_TEXT PASSAGE_:
◇ ◇ ◇ ◇ ◇
Too bad the joke's on Jane and Joe taxpayer. As it turns out, the system was apparently designed to inconvenience.

Poor customer service has been the norm in recent years at the department. Four years ago, a Schwarzenegger-administration government-overhaul plan noted that "as many as 50% of the callers into their call centers receive a busy signal creating an irritating situation." The outlook could get worse. Last week the number of unemployment claims jumped 21% to 40,000, compared with the same week in 2007, and the state's unemployment rate rose to 5.7% in February from 5% a year earlier. On Friday the U.S. Labor Department reported that 80,000 nonfarm jobs were lost in March, the biggest decline in five years.

Of course, this is just one of many wonderful ways that the unemployed worker is screwed. Other screw methods include:

* A maximum time limit that appears to have been created specifically to worsen economic crises: "Benefits can be paid for a maximum of 26 weeks in most States." This length of time might be increased in times of mass economic hardship, but that increase will still have an artificial limit. (In other words, better hope the depression ends in 18 months.)
◇ ◇ ◇ ◇ ◇
_SUPPLIED RECORDS_:
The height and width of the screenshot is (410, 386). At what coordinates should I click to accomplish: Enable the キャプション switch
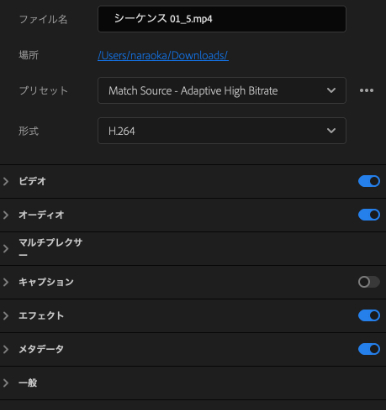369,282
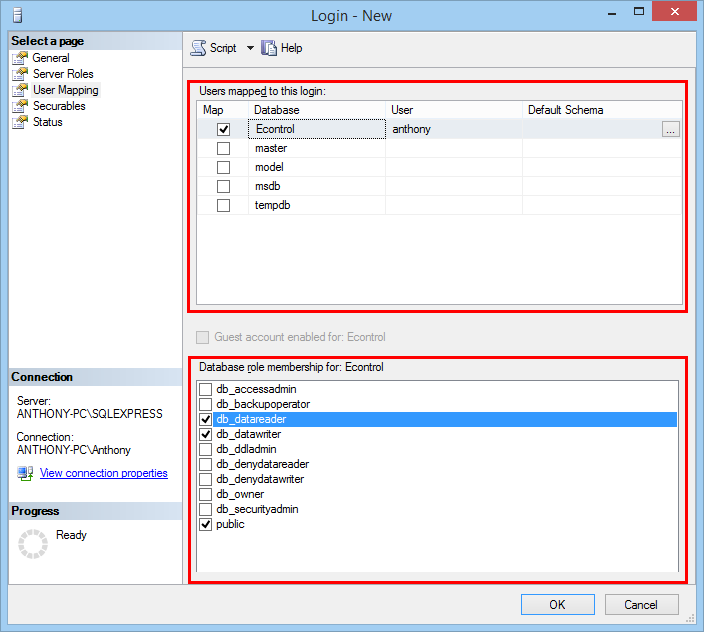Click the Script toolbar icon
Image resolution: width=704 pixels, height=632 pixels.
(198, 48)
◇ ◇ ◇ ◇ ◇
_TASK PROMPT_:
Reproduce everything in the unemployment passage from "Of course, this" down to "in 18 months.)".

_RESULT OF THE TASK_:
Of course, this is just one of many wonderful ways that the unemployed worker is screwed. Other screw methods include:

* A maximum time limit that appears to have been created specifically to worsen economic crises: "Benefits can be paid for a maximum of 26 weeks in most States." This length of time might be increased in times of mass economic hardship, but that increase will still have an artificial limit. (In other words, better hope the depression ends in 18 months.)